__EXCERPT PROVIDED__.
= Beginning of Section =
Can’t We Talk About Something More Pleasant by Roz Chast– 228 pages

Book Blurb:

In her first memoir, Roz Chast brings her signature wit to the topic of aging parents. Spanning the last several years of their lives and told through four-color cartoons, family photos, and documents, and a narrative as rife with laughs as it is with tears, Chast’s memoir is both comfort and comic relief for anyone experiencing the life-altering loss of elderly parents. When it came to her elderly mother and father, Roz held to the practices of denial, avoidance, and distraction. But when Elizabeth Chast climbed a ladder to locate an old souvenir from the “crazy closet”–with predictable results–the tools that had served Roz well through her parents’ seventies, eighties, and into their early nineties could no longer be deployed.

My Review: 4 stars

Click here to order on Amazon!

Thanks to my followers for sharing this title with me. Roz Chast has nailed the emotions of the care-taking, sandwich generation. She shares her experiences and coping mechanisms as she watches, partakes, avoids, advocates and cries during her parents’ decline.
= End of Section =
__INPUT DATA__.
= Beginning of Section =
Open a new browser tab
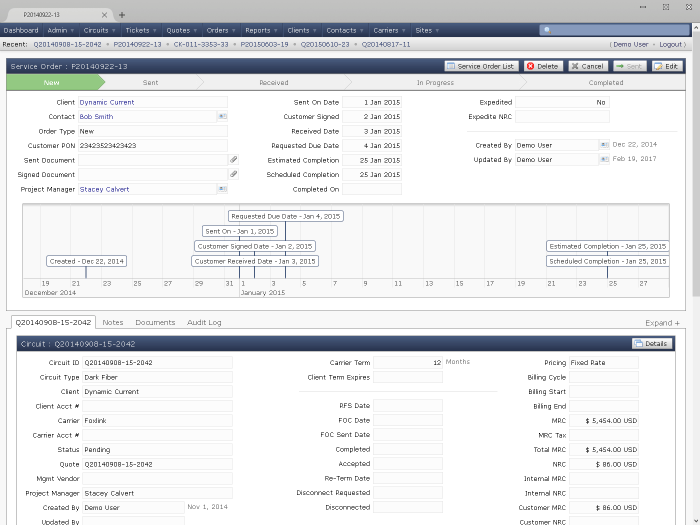This screenshot has height=525, width=700. 122,15
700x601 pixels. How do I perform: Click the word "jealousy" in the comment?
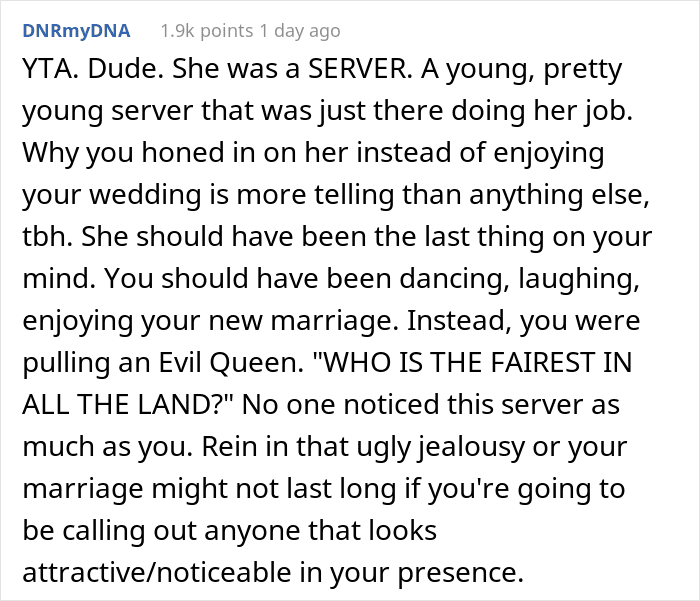click(x=471, y=447)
= End of Section =
__COMPLETE THE FOLLOWING__.
- A) Please retype the book review between "Can’t We Talk" and "order on Amazon!", inclusive.
- B) How many stars does the book review give the memoir?

__EXPECTED RESPONSES__.
- A)
Can’t We Talk About Something More Pleasant by Roz Chast– 228 pages

Book Blurb:

In her first memoir, Roz Chast brings her signature wit to the topic of aging parents. Spanning the last several years of their lives and told through four-color cartoons, family photos, and documents, and a narrative as rife with laughs as it is with tears, Chast’s memoir is both comfort and comic relief for anyone experiencing the life-altering loss of elderly parents. When it came to her elderly mother and father, Roz held to the practices of denial, avoidance, and distraction. But when Elizabeth Chast climbed a ladder to locate an old souvenir from the “crazy closet”–with predictable results–the tools that had served Roz well through her parents’ seventies, eighties, and into their early nineties could no longer be deployed.

My Review: 4 stars

Click here to order on Amazon!

- B) 4 stars